Taking the leap, the two proposed that they combine AP English and AP history into a single two-hour, co-taught class called American Studies. To their amazement, the administration went for it. Undaunted by the difficulties in scheduling and staffing presented by a co-taught, two-hour block course, both Superintendent Kimzey and Principal Jim Notaro chose to put educational innovation above financial considerations. Without this administrative buy-in one of the most challenging and popular courses at the school would never have gotten off the ground.

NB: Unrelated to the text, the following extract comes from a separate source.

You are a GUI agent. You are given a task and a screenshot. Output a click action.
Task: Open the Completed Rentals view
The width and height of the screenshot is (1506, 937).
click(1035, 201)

The AP American Studies course was eventually offered to juniors—one of the school’s first AP classes at the junior level—and was a resounding success. Twelve of the 15 students scored a three or above on the AP English test, while five students reached a level three on the extremely demanding AP history test, a greater percentage than the national average.
For White, test scores tell only part of the story. Another view is suggested by one of his favorite anecdotes: the time a student had laminated the class notes in order to study in the shower. That kind of commitment, he says, is what the class demanded, and it’s what the students gave.
The dedication of all 15 students who took the class in the 2004-2005 school year (including one highly ambitious sophomore) was a validation not only for White and Warner, but also for Mullin, who has become a true believer in the power of the AP program. Its positive influence, she points out, goes far beyond the elite few. “The district has taken steps to vertically integrate the curriculum in all disciplines, so in that way it’s influencing all students. No matter what the subject area or the grade level, we’ve been ramping up the curriculum to ensure that students have the skills to succeed at the AP level and beyond.”
The school’s efforts have begun to attract widespread notice. The federal government has expressed interest in using Montana’s program as a national model for implementing Advanced Placement services in rural states, and Stevensville is front and center in those efforts. Mullin has accompanied the state director of the program, Kathleen Mollohan, to Washington, D.C., for a presentation, and the school is making a video that highlights the unique qualities of their program.
Back in the American Studies class on the second-to-last day of school, you can feel the camaraderie that has developed between the two teachers and their students. It has been an extraordinary experiment in learning, unlike anything the teachers or students have experienced before. As White says, “To be given this kind of opportunity is phenomenal—15 students, two teachers, cross-curricular integration for a two-hour block, every day? You just don’t get that kind of opportunity very often. It requires a lot of creativity as far as scheduling goes, and just a ton of support.” Both White and Warner freely acknowledge that support, passing out credit to Superintendent Kimzey, Principal Notaro, Mullin, the school board, their fellow teachers, and the community. And most of all, they credit their students for the willingness to take on such a challenging, time-consuming class.
The assignment to paint the world map on a classroom wall is a kind of end-of-the-year gift from White and Warner to these students—a fun and educational project that will also be a monument to the incredible amount of time and hard work they’ve put in. From college-level reading of such texts as John Stuart Mills’ On Liberty to intensive essay writing and indepth units on the Vietnam War, the students have exceeded even the high expectations of these two hard-working, very demanding teachers. But more important, it has helped the students develop a whole new set of expectations for themselves. In a very literal sense, it has taken them places they never knew they could go.